Most likely attack path
Attacker must have local access (AV:L, PR:L) and can exploit without user interaction (UI:N) to achieve total compromise (I:H, C:H, A:H). Once elevated, they could harvest credentials or tokens and attempt lateral movement within the same network, subject to existing trust boundaries and access controls. The lack of remote vector suggests initial access is pre-existing or obtained via compromised endpoint credentials or physical access.
Who is most exposed
Enterprise endpoints running any of the affected Windows 10/11 or Server editions—especially unpatched workstations and servers, including Server Core deployments—are at risk. Organisations with self-managed on-premises assets and wide endpoint diversity are particularly vulnerable.
Detection ideas
- Unusual high-privilege processes starting from low-privilege contexts or after normal logon.

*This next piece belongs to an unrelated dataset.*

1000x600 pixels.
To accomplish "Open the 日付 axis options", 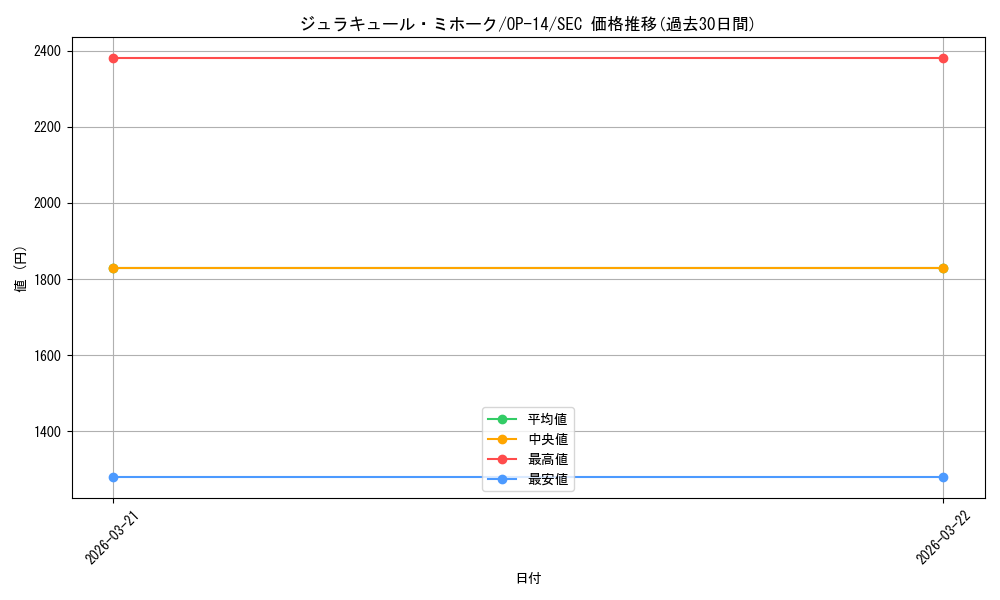I will (528, 578).
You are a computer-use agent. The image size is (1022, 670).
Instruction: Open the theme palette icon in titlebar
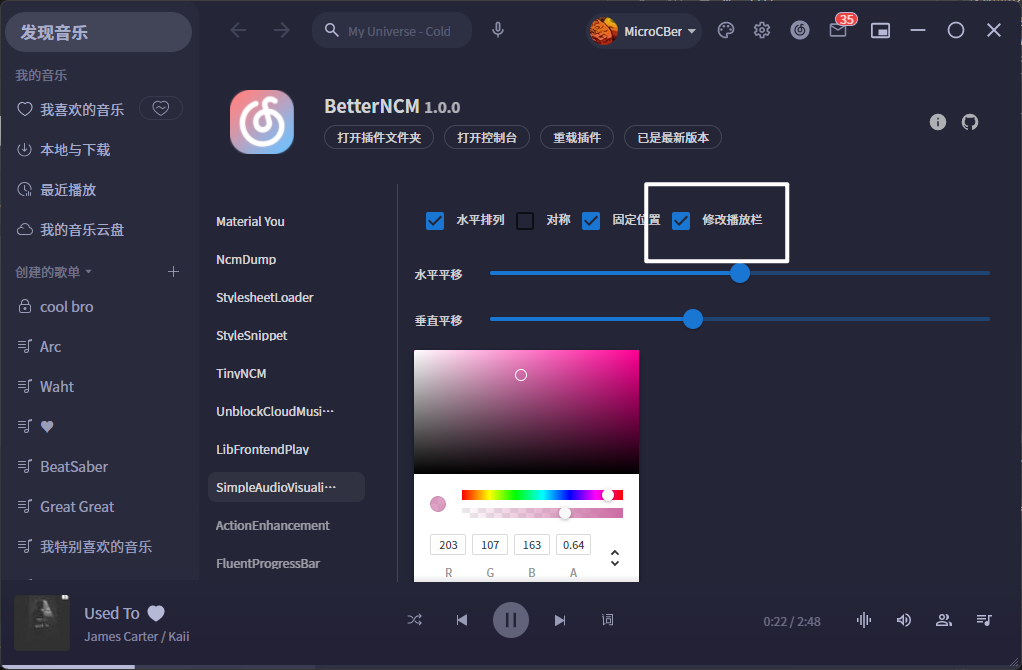(x=725, y=30)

- New or unexpected kernel-mode driver loads or service installations.
- Correlated spikes in privilege-escalation events, token manipulation, or unexpected SYSTEM-level activity.
- Anomalous driver/service modifications outside standard update windows.
- Abnormal driver-related I/O or file-system driver calls around logon events.
Mitigation and prioritisation
- Apply the latest vendor security updates to all affected Windows versions; verify patch compliance across endpoints.
- Enforce least privilege, restrict local admin use, and deploy application whitelisting (WDAC/AppLocker) to limit driver loads.
- Enhance detection with Sysmon/EDR coverage for driver loads, service changes, and token/credential abuse; centralise alerting.
- Short-term compensating controls: isolate or quarantine affected hosts until patched; restrict lateral movement through network segmentation and credential hygiene.
- Plan formal patching windows and test cycles; document rollback and validation steps.